While the Nazi theme remained, members of LaRouche PAC were here last week to advocate for a different issue - a bill to restore the Glass-Steagall Act (HR 129), which is currently before the House Committee on Financial Services. The bill, which was sponsored by Ohio Rep. Marcy Kaptur, currently has 60 co-sponsors. It has no counterpart in the Senate.

Currently titled “The Return to Prudent Banking Act of 2013,” the bill is related to measures already approved at the state level in Maine, Indiana, South Dakota and Alabama.

Clark, who lives in Chicago, said HR 129 would cancel taxpayers’ obligations to Wall Street’s gambles, effectively ending federal bailouts. She likened the Obama administration to a dictatorship, yet added that LaRouche is “non-partisan.”

“This is not about Republican or Democrat,” she said. “Those parties are washed up.”

Members of LaRouche, which is headquartered in Virginia and has chapters all over the United States, believe re-enacting Glass-Steagall would create an economic climate similar to that in place under President Alexander Hamilton.

LaRouche claimed the legislation would banish the co-mingling of deposit and investment banking and deny commercial assets and federal protection to investment banks and securities firms.

Citizens are permitted to stage such gathering on public rights-of-way, but they are not allowed to block pedestrians. Those in Middleton last week brandished an array of signs, ranging from images of FDR to multiple pictures of President Obama.

Clark gave those who took umbrage a smile and a wave, but other members of LaRouche were more prone to verbal sparring with Middletonians.

While passersby accused them of everything from being unpatriotic to blatant racism, one LaRouche member shot back that Obama - who residents in the City of Middleton supported strongly in both elections - is “helping the Al Qaida terrorists.”

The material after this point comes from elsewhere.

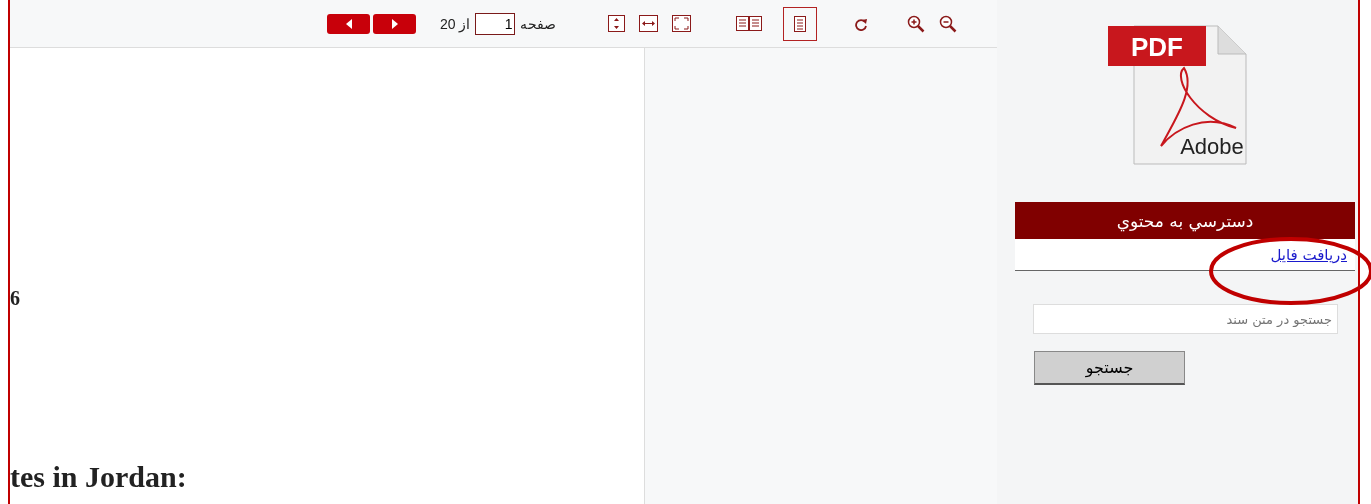  What do you see at coordinates (1157, 47) in the screenshot?
I see `pdf-label: PDF` at bounding box center [1157, 47].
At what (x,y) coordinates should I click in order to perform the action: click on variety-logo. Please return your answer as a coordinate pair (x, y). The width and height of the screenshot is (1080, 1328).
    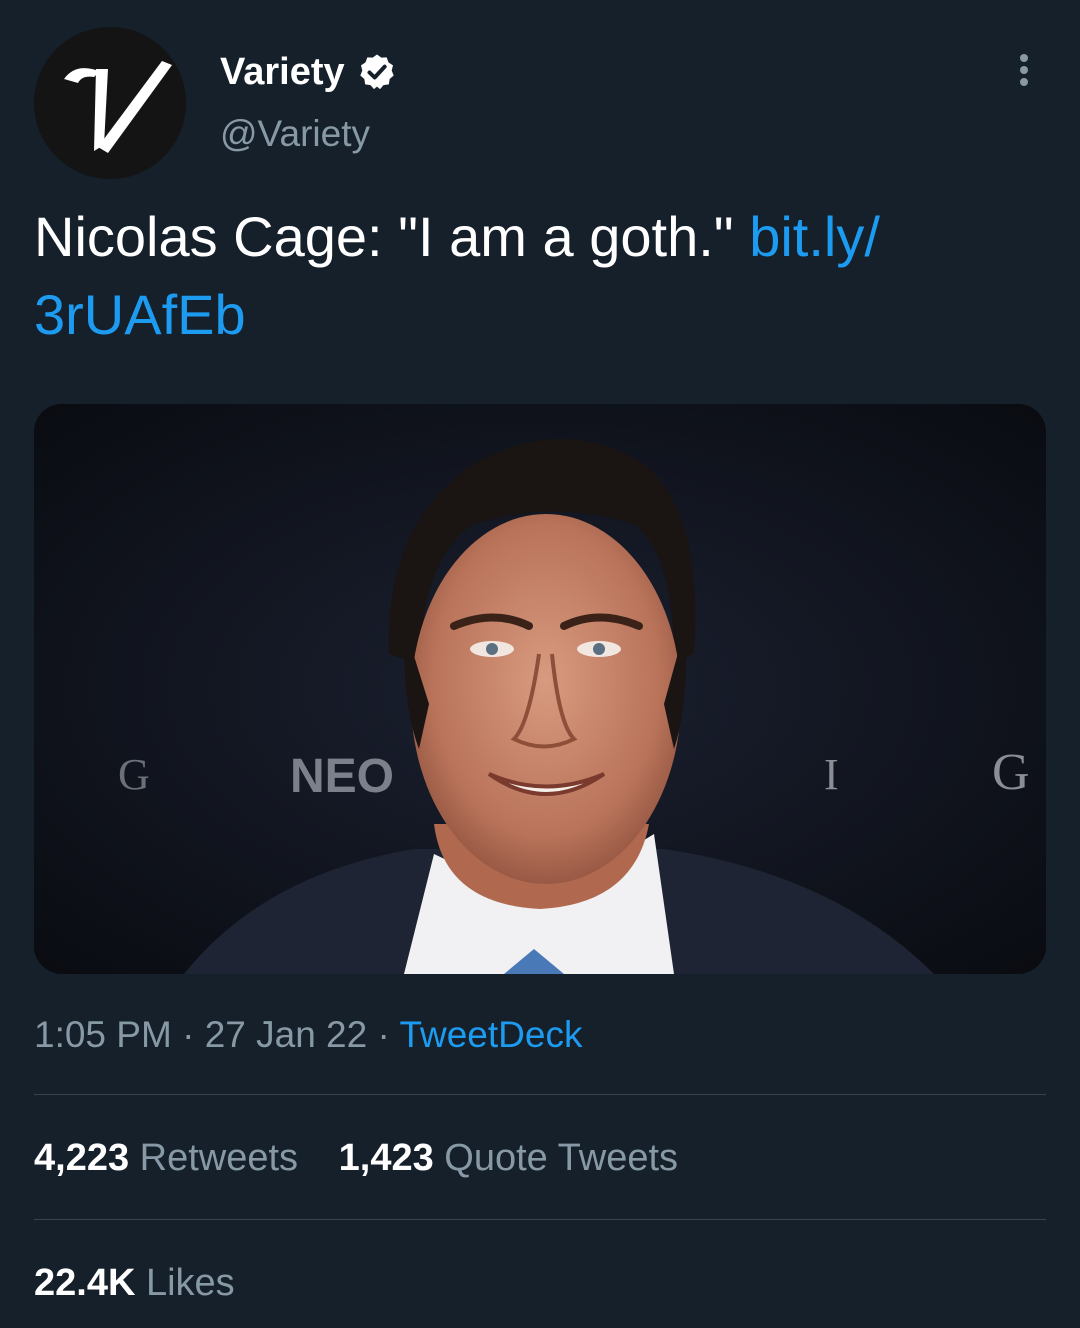
    Looking at the image, I should click on (110, 103).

While the bulk of their message revolved around government bailouts of risky Wall Street investments, they also called for Obama’s impeachment, warned of an impending World War III, and asked for the FBI to “come clean” regarding its handling of Tamerlan Tsarnaev, the accused Boston Marathon bomber who died shortly after the attack.

Editor’s note: The Glass–Steagall Act is a term often applied to the entire Banking Act of 1933, after its Congressional sponsors, Sen. Carter Glass (D) of Virginia, and Rep. Henry B. Steagall (D) of Alabama.